Today marks the 50th anniversary of “Bloody Sunday,” the violent assault at the Edmund Pettus Bridge in Selma on marchers protesting black voter suppression. I don’t need to use hyperbole here, nor is this a liberal-biased perspective; history, through its black and white lens, reveals clearly the systemic racism that led African-Americans to march for their right to vote without obstruction. And it shows the despicable, racist values of too many White-Americans who challenged them.
While it may be easy to identify the ways in which our society has changed, and nearly impossible to imagine a Senator today walking with “counter” protesters carrying placards proclaiming “Larger White March Coming,” we are foolish if we believe that systemic racism is now only a faded memory.
Didn’t we think that the “problem was solved” when we ratified the 15th Amendment which prohibited denying a citizen the right to vote based on that citizen’s “race, color, or previous condition of servitude”?
Didn’t we think that the “problem was solved” only a year before the Selma marches when we passed the Civil Rights Act of 1964 to ostensibly end segregation.
Yet, even after these landmark Acts, the scourge of racism persisted. Racism had found a loophole during Reconstruction and created Jim Crow laws to mandate segregation and suppress the African-American vote.
African-Americans, led by Dr. Martin Luther King, had had enough and organized a peaceful march to the courthouse in Montgomery to register voters. They were met with opposition to derail them every step of the way.
It wasn’t until the rest of America witnessed the violence of racism that we demanded accountability and the enforcement of laws to engineer cooperation from the segregationists. When we saw pictures in the newspaper of a black woman being beaten with a billy club, when we saw news footage of marchers gasping for air in the midst of tear gas; only then did we cry, “Enough!” and pass the Voting Rights Act of 1965.

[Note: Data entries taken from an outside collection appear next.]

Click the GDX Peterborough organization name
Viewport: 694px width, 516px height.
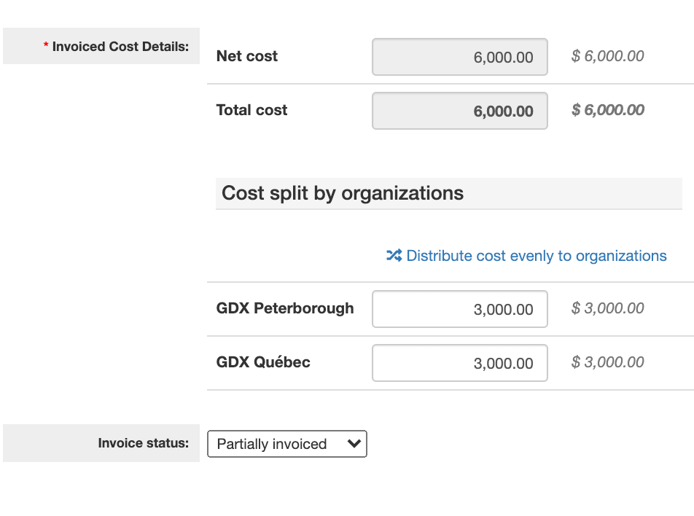(x=285, y=308)
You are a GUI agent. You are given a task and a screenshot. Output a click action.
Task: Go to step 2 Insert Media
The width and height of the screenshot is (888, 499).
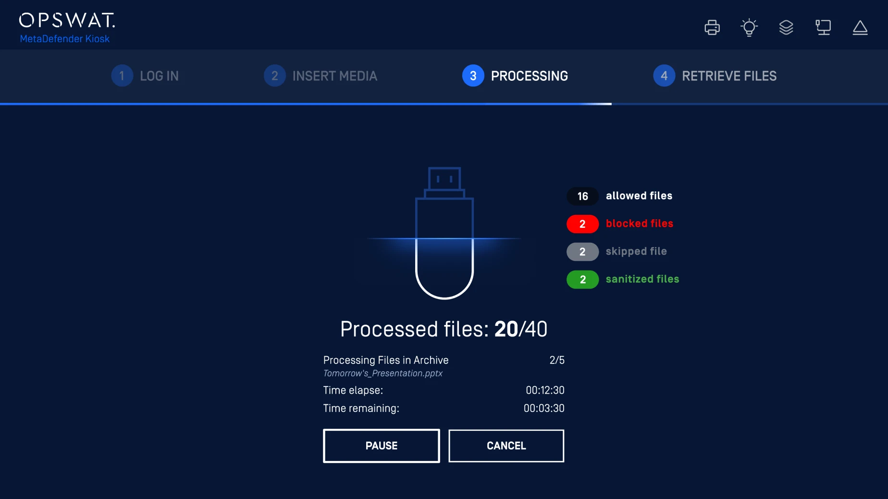point(321,76)
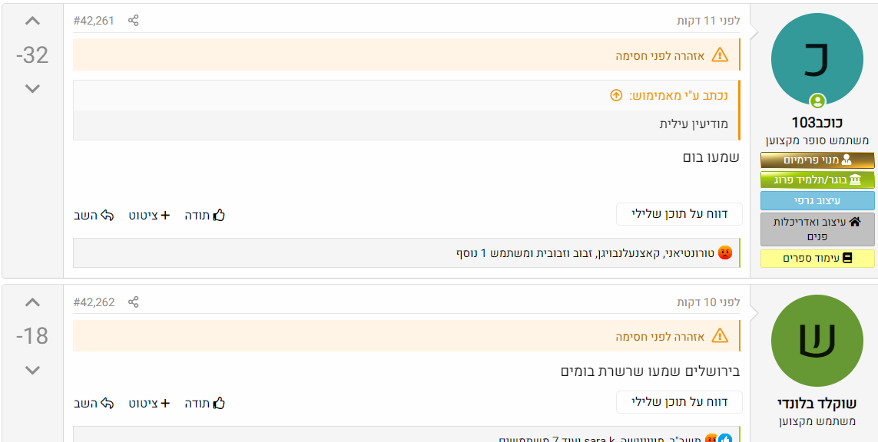Report first post via דווח על תוכן שלילי
878x442 pixels.
[x=679, y=215]
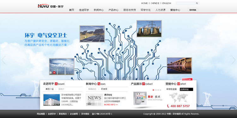The width and height of the screenshot is (237, 118).
Task: Open the world map graphic in Market section
Action: (x=179, y=98)

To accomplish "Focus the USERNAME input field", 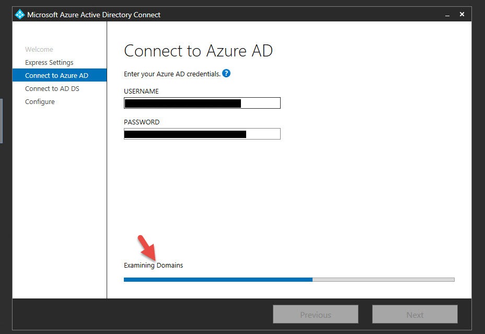I will [202, 103].
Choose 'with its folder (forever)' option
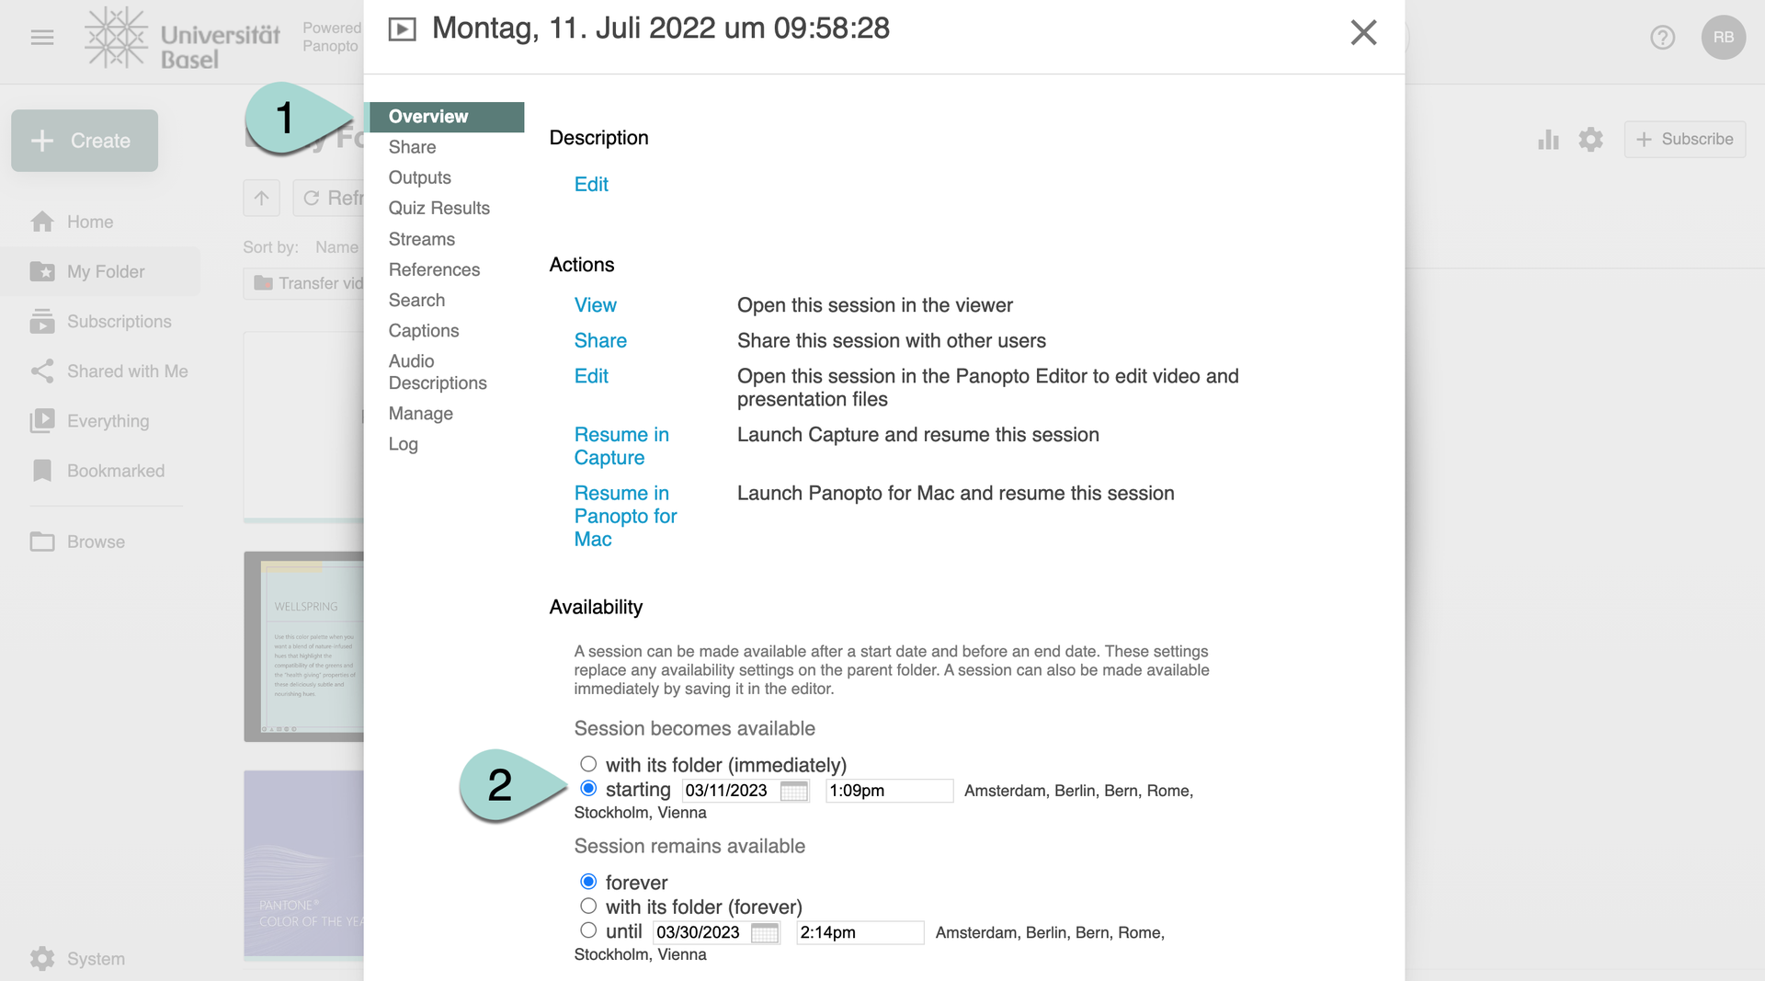The image size is (1765, 981). [x=588, y=907]
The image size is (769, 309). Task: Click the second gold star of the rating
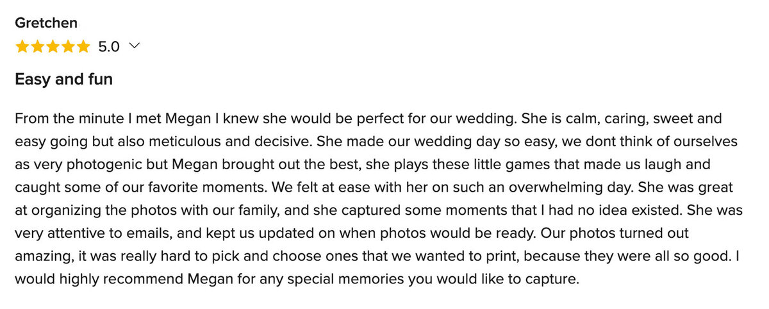coord(38,47)
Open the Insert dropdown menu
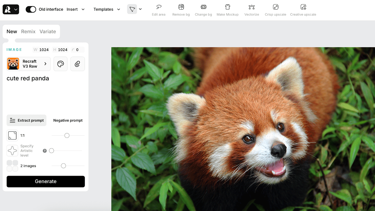 tap(75, 9)
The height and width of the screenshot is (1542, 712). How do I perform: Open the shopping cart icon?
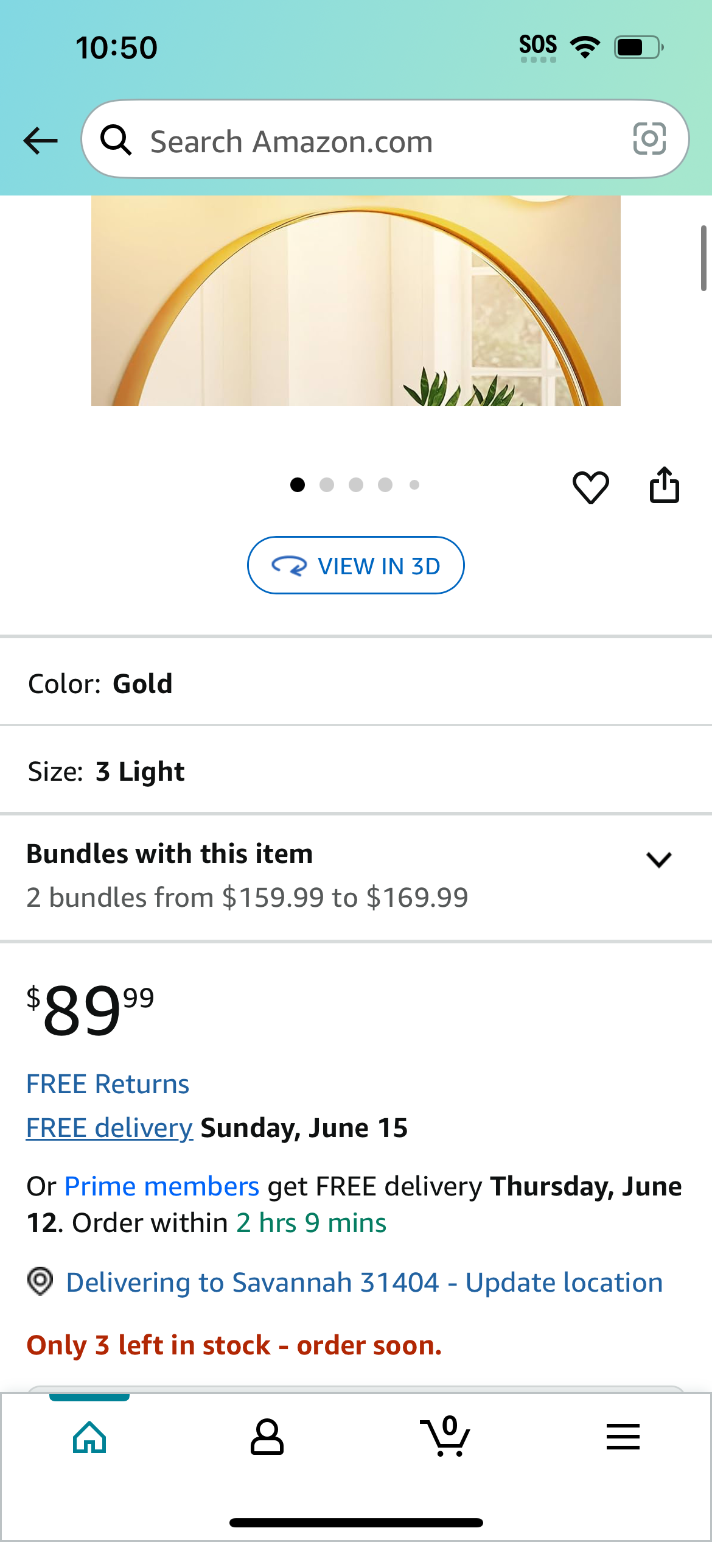tap(445, 1435)
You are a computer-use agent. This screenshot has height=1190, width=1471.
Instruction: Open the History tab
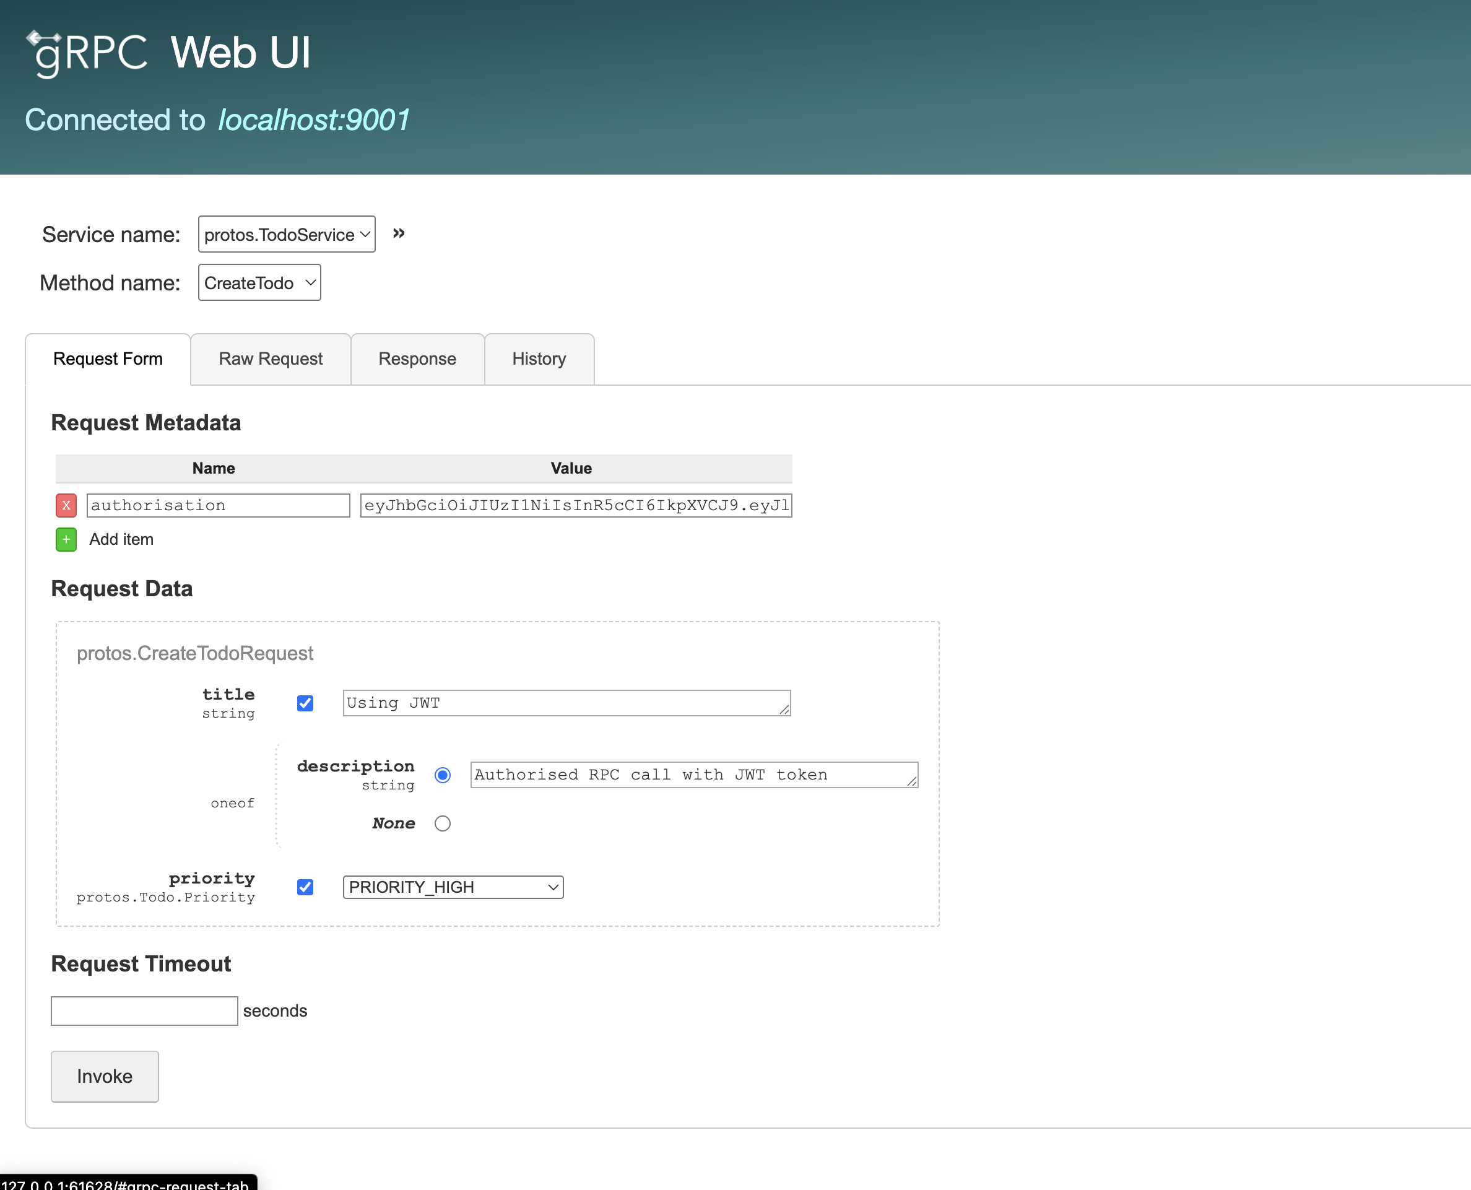point(539,359)
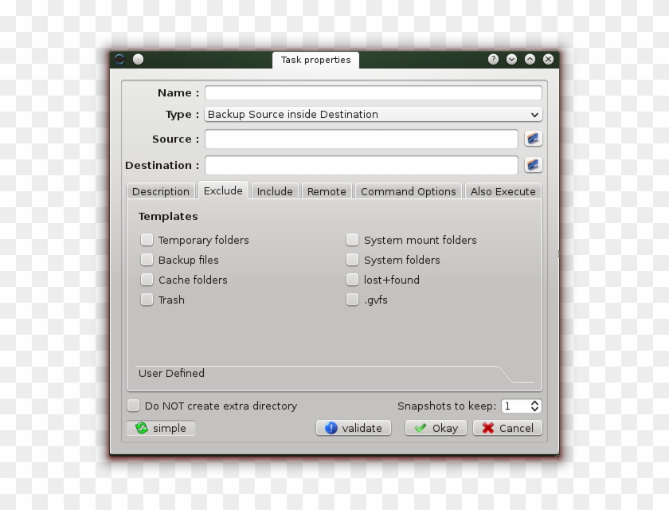Click the window menu icon at top left

(120, 59)
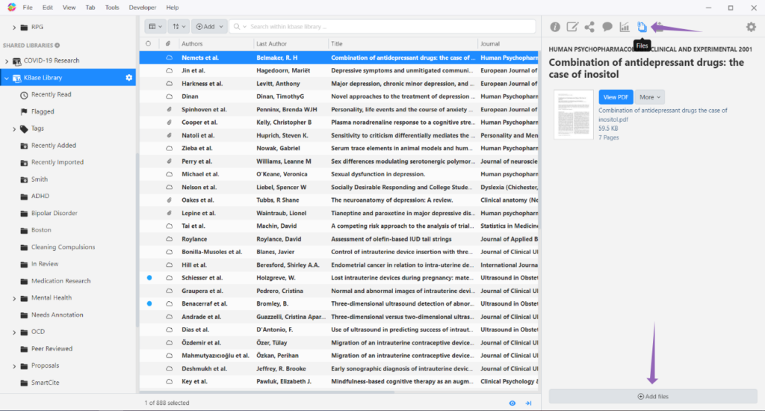The image size is (765, 411).
Task: Expand the Tags folder in sidebar
Action: pos(14,129)
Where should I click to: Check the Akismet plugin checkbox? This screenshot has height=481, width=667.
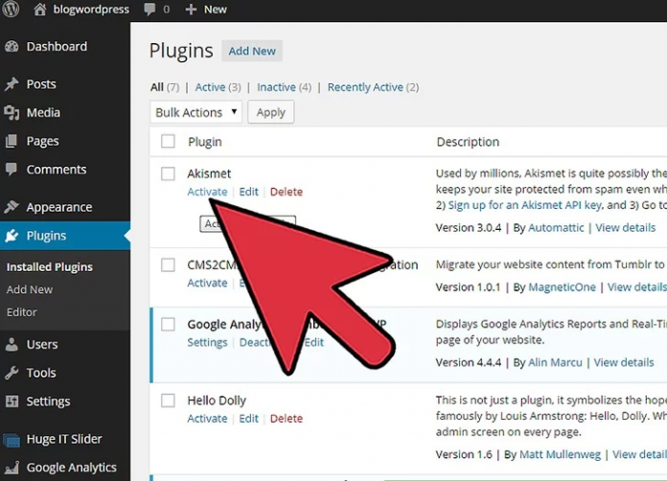(168, 173)
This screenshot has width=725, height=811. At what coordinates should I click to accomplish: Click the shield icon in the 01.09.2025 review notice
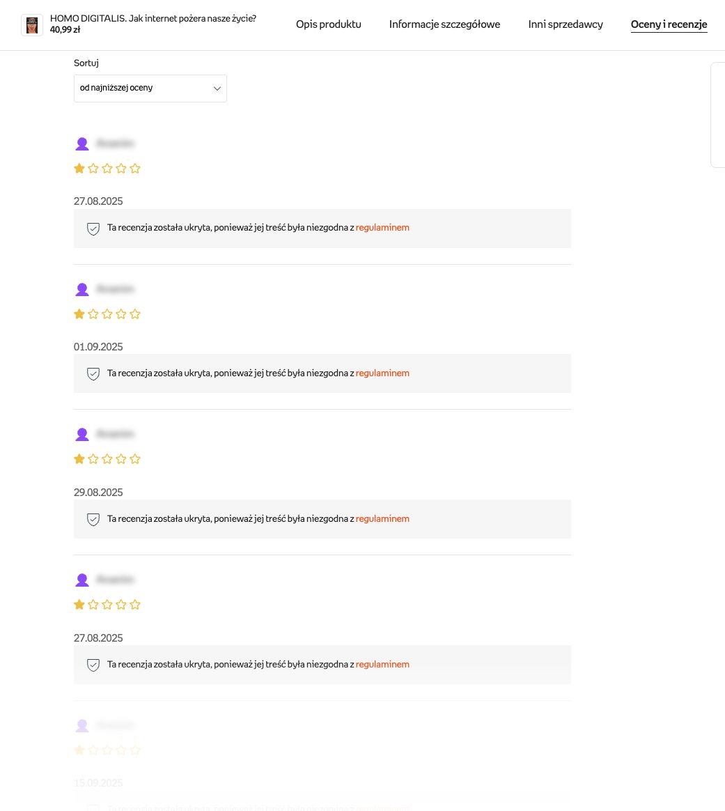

By why does it take the culmination of such violence before we draw the line? Why didn’t society listen and take action when African-American protesters assembled peaceably? Why didn’t the sight of angry white segregationists screaming racial epithets bring us to the tipping point before?
Today, on the anniversary of Bloody Sunday in Selma, there is another case, this time in Wisconsin, of a young, black man being shot to death by police. We don’t have the facts yet, and so we cannot presume a thing in terms of the conduct of either the victim or the police at this point; what we can be sure of, however, is that lines of race will be drawn.
One side will say that systemic racism is irrelevant, and the other side will draw a very different conclusion.
I am on that other side, and while I resist judgment before the facts are clear, I have seen enough to ask: What is it going to take before we pay attention again? When do we say enough?